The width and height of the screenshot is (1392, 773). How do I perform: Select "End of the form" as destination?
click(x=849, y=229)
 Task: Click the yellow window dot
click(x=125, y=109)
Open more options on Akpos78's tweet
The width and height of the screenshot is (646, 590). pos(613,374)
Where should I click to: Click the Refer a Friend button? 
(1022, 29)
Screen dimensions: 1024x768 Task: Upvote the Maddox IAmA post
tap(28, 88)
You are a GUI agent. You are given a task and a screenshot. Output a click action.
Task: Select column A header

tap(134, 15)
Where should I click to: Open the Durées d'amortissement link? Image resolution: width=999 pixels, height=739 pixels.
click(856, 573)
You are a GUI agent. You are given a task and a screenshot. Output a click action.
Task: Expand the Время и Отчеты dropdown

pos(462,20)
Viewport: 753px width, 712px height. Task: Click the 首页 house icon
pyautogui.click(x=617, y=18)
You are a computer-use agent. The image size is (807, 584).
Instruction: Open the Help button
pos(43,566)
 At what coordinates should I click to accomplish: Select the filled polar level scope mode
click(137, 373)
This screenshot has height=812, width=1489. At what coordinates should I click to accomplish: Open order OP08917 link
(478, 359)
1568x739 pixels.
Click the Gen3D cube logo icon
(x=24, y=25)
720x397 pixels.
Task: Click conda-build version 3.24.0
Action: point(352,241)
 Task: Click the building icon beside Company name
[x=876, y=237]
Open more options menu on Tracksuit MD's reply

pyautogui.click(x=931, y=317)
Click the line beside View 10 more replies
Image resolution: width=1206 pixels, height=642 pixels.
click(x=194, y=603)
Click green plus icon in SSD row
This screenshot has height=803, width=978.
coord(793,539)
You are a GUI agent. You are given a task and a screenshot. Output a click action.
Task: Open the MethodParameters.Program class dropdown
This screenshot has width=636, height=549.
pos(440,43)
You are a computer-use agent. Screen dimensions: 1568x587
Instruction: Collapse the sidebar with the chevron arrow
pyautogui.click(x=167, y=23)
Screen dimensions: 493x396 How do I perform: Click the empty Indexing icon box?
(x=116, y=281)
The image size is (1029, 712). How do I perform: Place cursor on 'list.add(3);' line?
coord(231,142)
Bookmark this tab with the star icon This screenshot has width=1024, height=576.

=== Work item ===
Restate the data above word for word.

=== Answer box ===
The width and height of the screenshot is (1392, 773). How do I perform: Select "End of the form" as destination?
click(x=849, y=229)
 Task: Click the yellow window dot
click(x=125, y=109)
Open more options on Akpos78's tweet
The width and height of the screenshot is (646, 590). pos(613,374)
Where should I click to: Click the Refer a Friend button? 
(1022, 29)
Screen dimensions: 1024x768 Task: Upvote the Maddox IAmA post
tap(28, 88)
You are a GUI agent. You are given a task and a screenshot. Output a click action.
Task: Select column A header

tap(134, 15)
Where should I click to: Open the Durées d'amortissement link? Image resolution: width=999 pixels, height=739 pixels.
click(856, 573)
You are a GUI agent. You are given a task and a screenshot. Output a click action.
Task: Expand the Время и Отчеты dropdown

pos(462,20)
Viewport: 753px width, 712px height. Task: Click the 首页 house icon
pyautogui.click(x=617, y=18)
You are a computer-use agent. The image size is (807, 584).
Instruction: Open the Help button
pos(43,566)
 At what coordinates should I click to accomplish: Select the filled polar level scope mode
click(137, 373)
This screenshot has height=812, width=1489. At what coordinates should I click to accomplish: Open order OP08917 link
(478, 359)
1568x739 pixels.
Click the Gen3D cube logo icon
(x=24, y=25)
720x397 pixels.
Task: Click conda-build version 3.24.0
Action: point(352,241)
 Task: Click the building icon beside Company name
[x=876, y=237]
Open more options menu on Tracksuit MD's reply

pyautogui.click(x=931, y=317)
Click the line beside View 10 more replies
Image resolution: width=1206 pixels, height=642 pixels.
click(x=194, y=603)
Click green plus icon in SSD row
This screenshot has height=803, width=978.
coord(793,539)
You are a GUI agent. You are given a task and a screenshot. Output a click action.
Task: Open the MethodParameters.Program class dropdown
This screenshot has width=636, height=549.
pos(440,43)
You are a computer-use agent. Screen dimensions: 1568x587
Instruction: Collapse the sidebar with the chevron arrow
pyautogui.click(x=167, y=23)
Screen dimensions: 493x396 How do I perform: Click the empty Indexing icon box?
(x=116, y=281)
The image size is (1029, 712). How do I perform: Place cursor on 'list.add(3);' line?
coord(231,142)
Bookmark this tab with the star icon This screenshot has width=1024, height=576.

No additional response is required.